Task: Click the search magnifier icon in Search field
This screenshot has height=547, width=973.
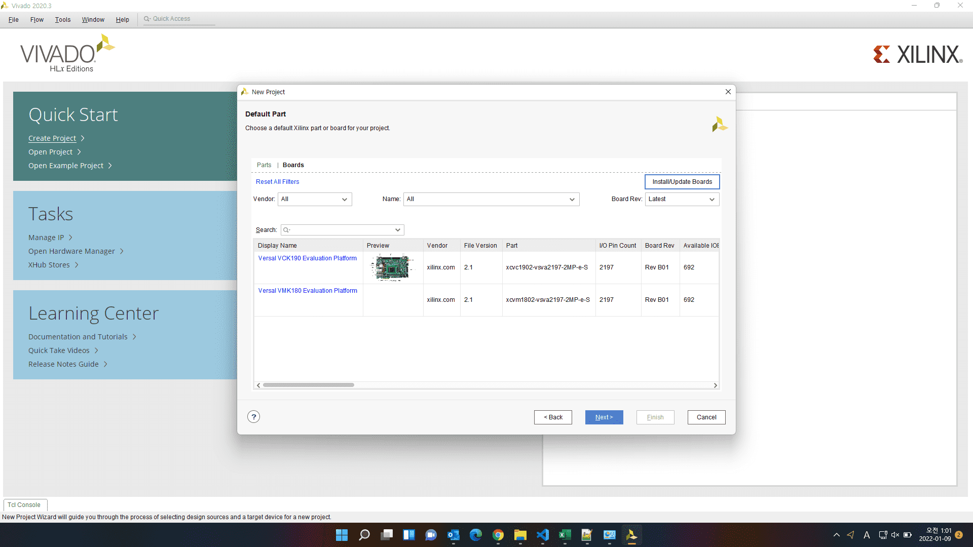Action: coord(286,230)
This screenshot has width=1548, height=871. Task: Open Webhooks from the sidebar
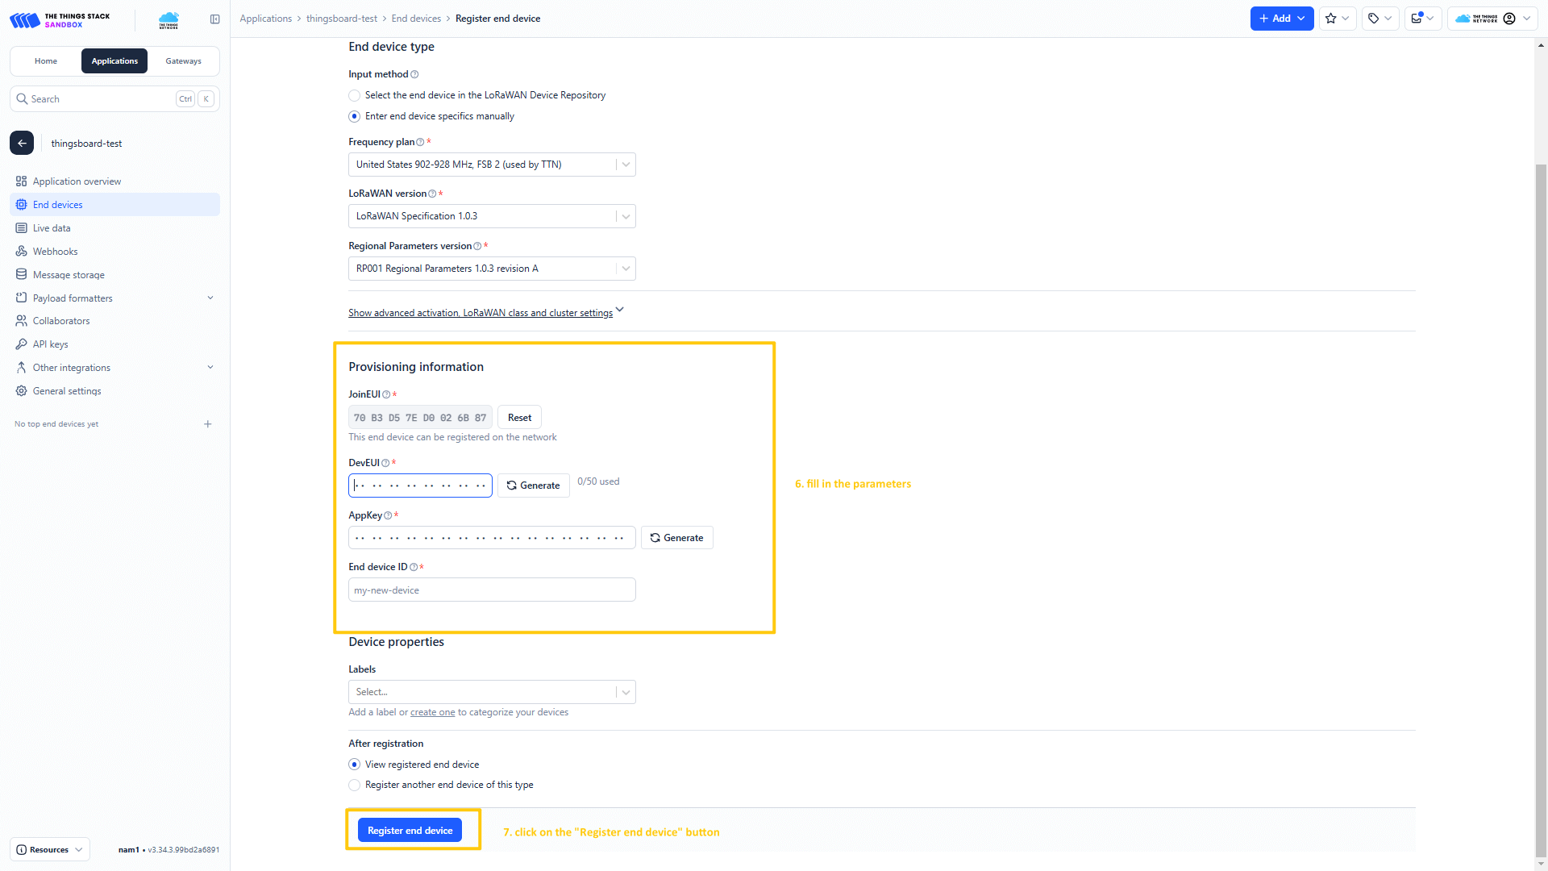click(55, 252)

· · · ·

# Task requirements
Word for word, restate all of the entries above and leave each picture out.

# Written response
Task: Click the search magnifier icon in Search field
This screenshot has height=547, width=973.
Action: coord(286,230)
This screenshot has width=1548, height=871. Task: Open Webhooks from the sidebar
click(55, 252)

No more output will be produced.